Re: Encrypted Swap

Garett Spencley (gspen@home.com)
Tue, 7 Aug 2001 01:12:28 -0400 (EDT)


> Hmmm, if you have PHYSICAL access to the machine, you can simply reboot and type
> "linux init=/bin/sh" and after it simply cat /etc/shadow and run John The Ripper....
> Am i wrong?

Yes. Generally speaking if you have physical access to a machine then you
have root.

Heck why bother trying to crack the passwords when you can just boot up
with a root disk and access any file on the hard drive that you want?
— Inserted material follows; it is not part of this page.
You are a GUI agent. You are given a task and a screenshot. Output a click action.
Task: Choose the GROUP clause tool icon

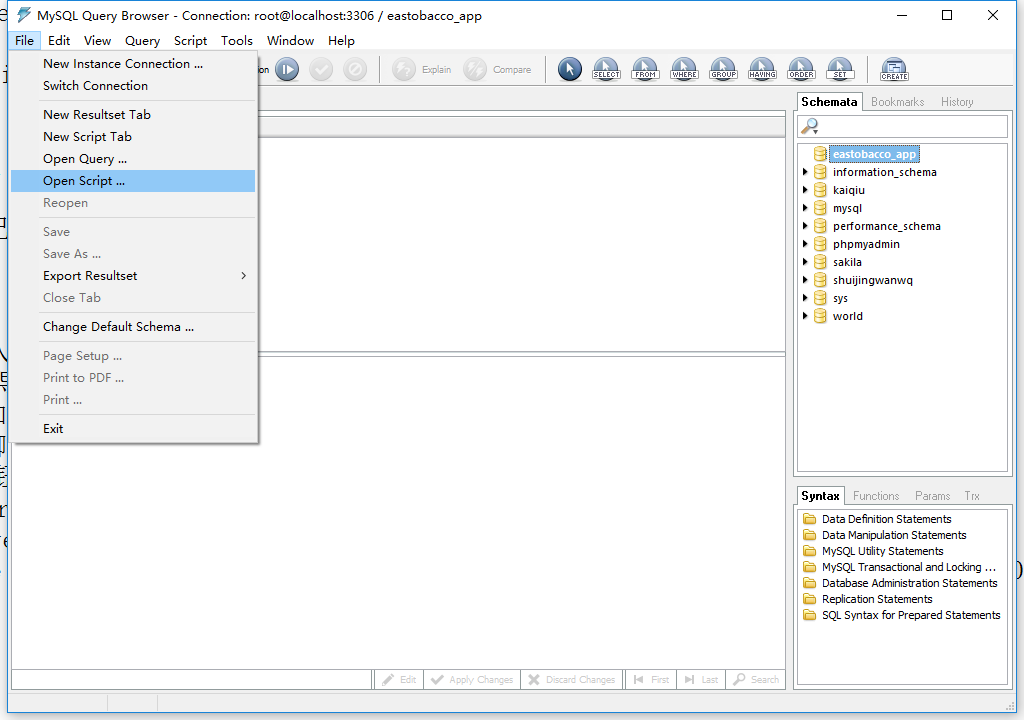point(723,69)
If
you want to use the machine for malicious purposes while it's running then
just install a back door.

So as someone else earlier in the thread mentioned, any secure set up
would not allow non-root users to access swap while the machine's running.
And if you can get at the hard drive physically while the machine is not
running then why bother screwing with swap when you have root anyway?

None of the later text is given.